This week NetForecast publishes a free report detailing the findings of our recent APM best practices benchmarking survey. The results document how, compared to enterprises with poor APM best practices benchmark scores, top-scoring enterprises experience 75 percent fewer critical application problems, are 75 percent more likely to learn about performance problems proactively rather than from user complaints, and typically spend four hours resolving an application performance problem, compared to 16 hours for low scorers. Download the report here.
NetForecast has benchmarked more than 1,000 enterprises. The NetForecast survey results show that most high-performing enterprises use two or at most three performance management tools. When multiple tools are used, one tool generally is used to monitor infrastructure performance, and another to monitor application performance to provide a "stereoscopic" view of performance. In addition, survey results show that of the vendors most frequently used by top-performers, NetScout tops the list, followed by BMC, NetIQ, NetQoS, and Quest Software.

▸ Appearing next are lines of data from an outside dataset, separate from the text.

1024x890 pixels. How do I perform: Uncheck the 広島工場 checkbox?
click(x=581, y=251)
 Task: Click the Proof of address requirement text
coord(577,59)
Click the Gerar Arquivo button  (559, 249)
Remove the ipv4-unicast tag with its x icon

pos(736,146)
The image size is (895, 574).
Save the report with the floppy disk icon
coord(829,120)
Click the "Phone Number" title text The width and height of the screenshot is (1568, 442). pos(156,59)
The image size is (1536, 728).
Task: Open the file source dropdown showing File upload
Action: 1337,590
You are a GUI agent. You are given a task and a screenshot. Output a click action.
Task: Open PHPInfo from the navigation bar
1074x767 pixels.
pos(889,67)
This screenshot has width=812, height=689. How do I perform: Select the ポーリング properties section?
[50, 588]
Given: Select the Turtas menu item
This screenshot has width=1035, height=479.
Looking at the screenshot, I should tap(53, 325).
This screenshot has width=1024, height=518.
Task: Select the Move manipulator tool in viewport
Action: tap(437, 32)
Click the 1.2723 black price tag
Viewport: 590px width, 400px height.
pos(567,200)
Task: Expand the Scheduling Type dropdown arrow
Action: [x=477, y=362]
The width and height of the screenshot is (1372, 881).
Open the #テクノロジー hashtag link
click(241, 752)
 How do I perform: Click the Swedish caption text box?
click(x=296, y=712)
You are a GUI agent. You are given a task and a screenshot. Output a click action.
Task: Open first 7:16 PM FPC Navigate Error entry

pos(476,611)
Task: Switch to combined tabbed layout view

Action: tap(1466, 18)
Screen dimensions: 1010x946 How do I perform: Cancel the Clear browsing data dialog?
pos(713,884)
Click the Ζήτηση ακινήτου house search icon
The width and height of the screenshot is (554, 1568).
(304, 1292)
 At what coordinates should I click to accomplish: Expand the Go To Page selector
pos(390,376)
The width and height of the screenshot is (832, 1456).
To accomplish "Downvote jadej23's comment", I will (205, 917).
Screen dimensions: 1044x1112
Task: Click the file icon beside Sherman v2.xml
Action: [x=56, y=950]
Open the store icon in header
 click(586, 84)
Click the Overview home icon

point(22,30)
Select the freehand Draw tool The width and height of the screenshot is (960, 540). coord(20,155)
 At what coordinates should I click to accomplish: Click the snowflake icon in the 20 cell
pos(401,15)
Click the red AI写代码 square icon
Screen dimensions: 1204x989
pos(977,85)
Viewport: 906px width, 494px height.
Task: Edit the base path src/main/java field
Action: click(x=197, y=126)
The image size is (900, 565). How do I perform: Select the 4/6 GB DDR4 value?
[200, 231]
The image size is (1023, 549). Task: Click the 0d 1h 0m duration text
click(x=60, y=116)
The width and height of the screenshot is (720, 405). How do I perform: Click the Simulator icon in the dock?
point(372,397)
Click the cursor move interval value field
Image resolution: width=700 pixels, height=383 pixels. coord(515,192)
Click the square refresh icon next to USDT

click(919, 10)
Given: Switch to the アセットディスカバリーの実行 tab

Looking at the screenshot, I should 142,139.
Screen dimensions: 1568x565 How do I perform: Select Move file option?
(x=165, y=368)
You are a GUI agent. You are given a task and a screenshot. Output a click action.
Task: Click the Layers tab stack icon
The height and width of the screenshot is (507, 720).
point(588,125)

The report describes how good performance management builds on good tools--but no matter how great your tools, they are of limited value without good process. Four years of survey results clearly show that implementing best practices is more important than what tools you own. Best practices are what your staff does, and you can benefit from the best APM practices without using any tools at all. If you already have tools, when your team implements best practices you may learn how the tools should be used differently, upgraded, or replaced.
The report recommends that you rank how well you perform each of four NetForecast APM best practices and determine how to improve the best practices you are not adequately supporting. Your company's position on the four best practices benchmarks will tell you where your APM processes stand relative to your peers. This is an easy way to find the most effective improvements to manage IT performance. Improvements may be minor, like improving communication to other parts of your organization. Or they may be major, like engaging business managers to hammer out what matters most to the business and how to measure it.
Finally, when shopping for a new APM tool, first document specific best practice improvement goals associated with its deployment. Otherwise you are just shopping for a cool new gadget with no idea how it will improve your bottom line. In the end, it should be all about the business.